Lunes, 17 de septiembre de 2007 | Hoy
DANZA › ENTREVISTA A LOS INTERPRETES DE “ZERO DEGREE”
Los bailarines Akra Kham y Sidi Larbi explican el sentido del excelente espectáculo que representó al Reino Unido y Bélgica en el Festival Internacional de Buenos Aires.
Por Cecilia Hopkins
¿Y si pierdo mi pasaporte qué identidad tendré? Así razona un joven nacido en Bangladesh pero criado en Inglaterra quien, llegado al país de sus mayores para asistir al casamiento de una prima, intenta cruzar la frontera hacia Calcuta, India, en tanto observa con creciente inquietud que su documento pasa de funcionario en funcionario. Basado en una experiencia personal del bailarín Akra Kham, la obra Zero Degree (que pudo verse en el Teatro San Martín en el marco del FIBA) da comienzo con ese breve relato contado al unísono entre el propio Khan y Sidi Larbi Cherkaoui, el otro intérprete del logradísimo espectáculo, bailarín de origen marroquí pero criado en Bélgica. Uno residente en Londres, el otro en Amberes, ambos dirigen sus propias compañías con las cuales participaron ya en anteriores ediciones del FIBA. Este es su primer trabajo en conjunto.
La expresión zero degree es la que ambos artistas encontraron para nombrar “el punto de transformación de una cosa en otra”, el límite que divide a dos culturas, dos formas de ver el mundo, según informaron el martes, en una breve conferencia de prensa, a poco de llegar al país. La obra resume el viaje que hace diez años emprendió Khan, un relato que, al parecer, hubiese durado dos horas si no lo hubieran condensado en dos unidades significativas, las dos referidas al cruce de fronteras, un tema que les interesa no sólo porque los dos intérpretes bailan con técnicas muy diferentes, sino porque ambos tienen lo que ellos definen como “una nacionalidad dual”, por estar en “la mitad de dos identidades”. Así es como lo entiende Khan al decir: “Yo parezco inglés en Bangladesh y extranjero en Londres”.
Estructurado en breves intervenciones narrativas dirigidas a público y bellas e hipnóticas secuencias de danza acompañadas por un conjunto de cuatro músicos (las composiciones pertenecen a Nitin Sawney, muy afines a los cánticos devocionales del norte de la India), Zero... revela dos modos diferentes de bailar.
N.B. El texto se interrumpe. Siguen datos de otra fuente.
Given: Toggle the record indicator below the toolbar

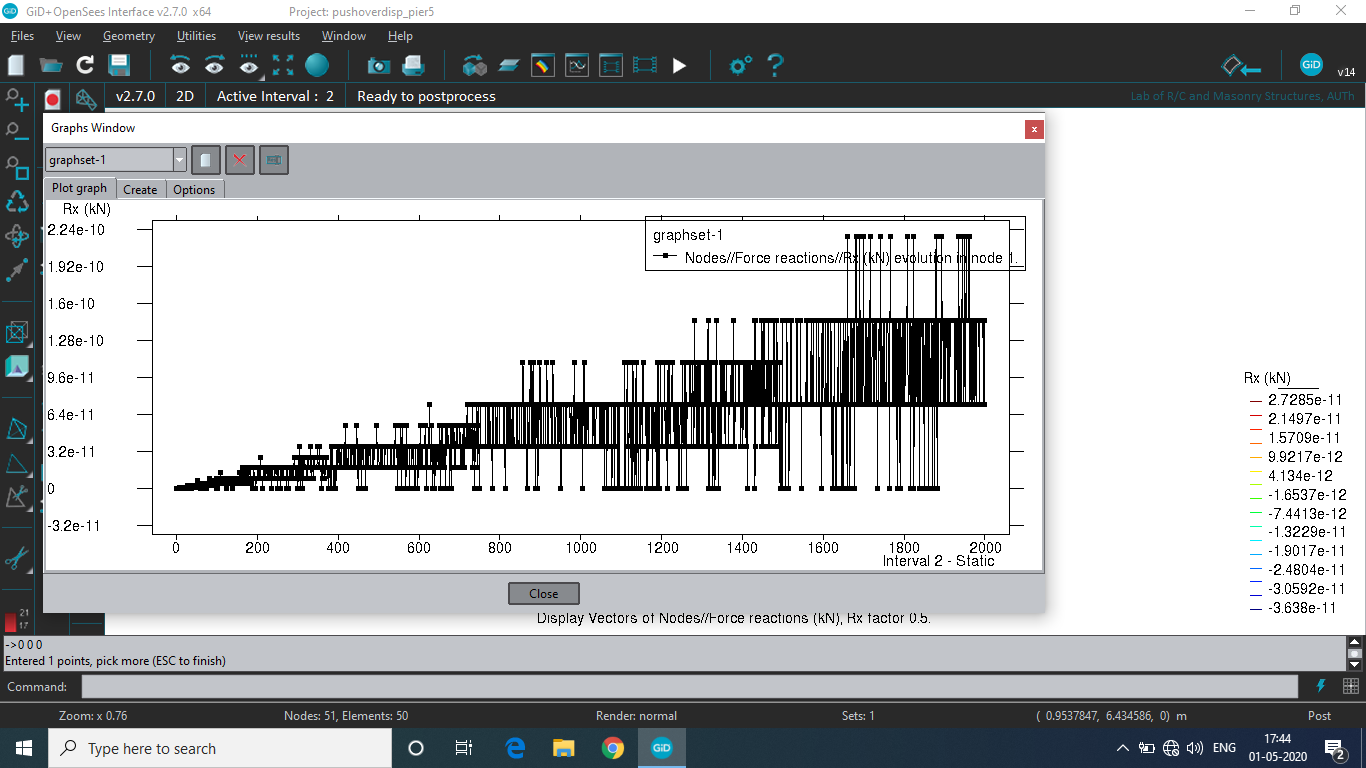Looking at the screenshot, I should 52,97.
Esto se comprende cuando ambos hablan de su formación: Akram –quien participó de Mahabarata, el mítico montaje de Peter Brook cuando tenía sólo 13 años– domina el Kathak, estilo tradicional de danza del norte de la India, y de adolescente imitaba a Michael Jackson, en tanto que Larbi tomó clase de (todas, según asegura) las vertientes de la danza contemporánea y es, además, un eximio practicante de yoga. “Aprendemos mucho de vernos uno al otro”, aseguran y esto se nota, especialmente cuando se los ve bailar juntos: cuando lo hacen a dúo, los intérpretes conforman una delicada unidad en movimiento, a veces agigantada por la iluminación del enorme escenario desierto. Danzan en contacto o separados, según fluidas evoluciones o rítmicos contrapuntos. Pero siempre desde parámetros personales de movimiento, es decir, sin arrimarse siquiera a los lugares comunes a los que la danza contemporánea suele tener acostumbrado a su público.
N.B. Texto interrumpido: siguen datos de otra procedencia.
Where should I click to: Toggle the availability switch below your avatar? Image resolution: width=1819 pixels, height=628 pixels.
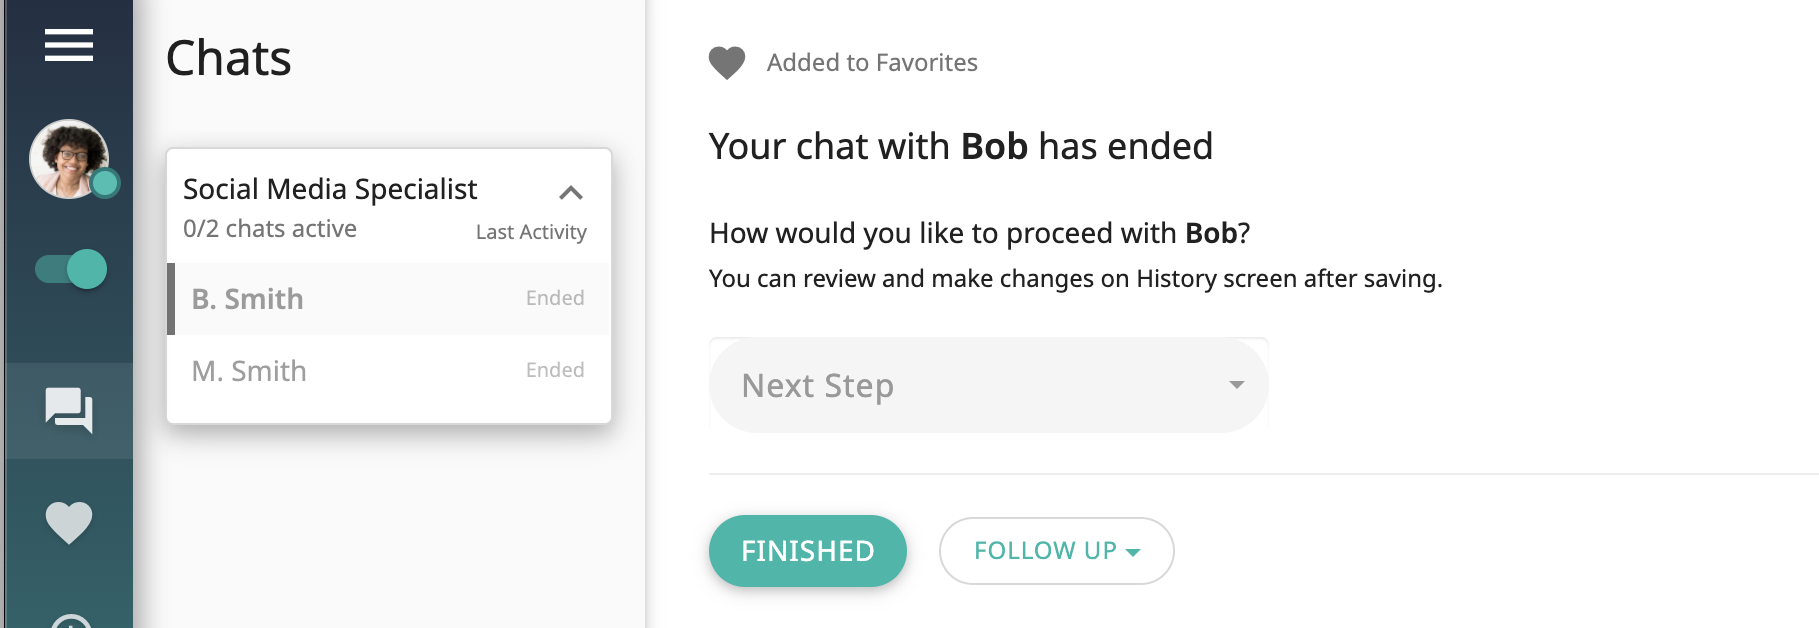pyautogui.click(x=68, y=269)
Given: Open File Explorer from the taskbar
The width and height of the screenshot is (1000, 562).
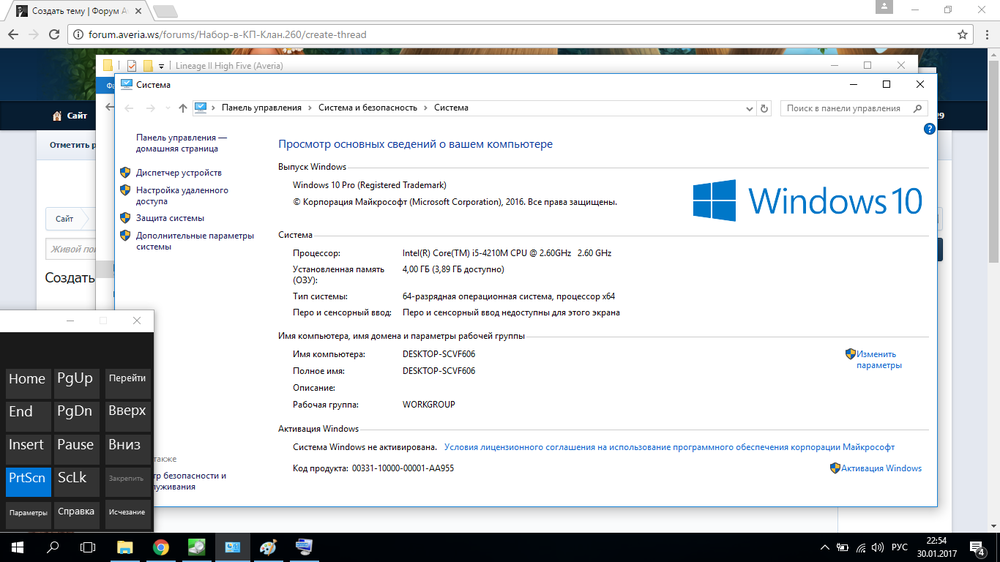Looking at the screenshot, I should point(125,547).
Otro de los relatos verbales que propone Zero... encuentra al viajero paralizado al constatar que en el lugar donde se halla existen reglas que él desconoce: una mujer solicita ayuda, pero su acompañante le aconseja no conducirse según las normas de humanidad a la que está acostumbrado. Víctima de un sentimiento de culpa, el viajero se reprocha no haber sido solidario por temor. Tanto en los fragmentos narrativos como en las secuencias de danza, los intérpretes manipulan dos maniquíes de resina, obra del escultor Anthony Gomley, dos replicantes de sus propios cuerpos que yacen en el suelo desde que comienza el espectáculo, los cuales se humanizan con el devenir de las caricias o maltratos de los que son objeto. “Anthony, el escultor, trabaja con el concepto de cuerpo como vehículo de recuerdos y otras informaciones y, para nosotros, estas copias nuestras nos dan la posibilidad de dejar de ser un dúo para convertirnos en un cuarteto”, bromean los intérpretes. Cuentan, además, que los muñecos viajaron en tren de Bélgica a Londres envueltos en bolsas negras, como cadáveres, con lo cual también ellos debieron cruzar una frontera. Otro cruce de límites lo constituye el mismo género elegido por los artistas: “Para nosotros la Danza Teatro apunta a contar un sola historia –afirman–, si la danza no es suficiente para expresar algo, lo decimos con la palabra, si no, usamos la música. Pero tanto movimiento, texto como sonido tienen para nosotros la misma importancia”.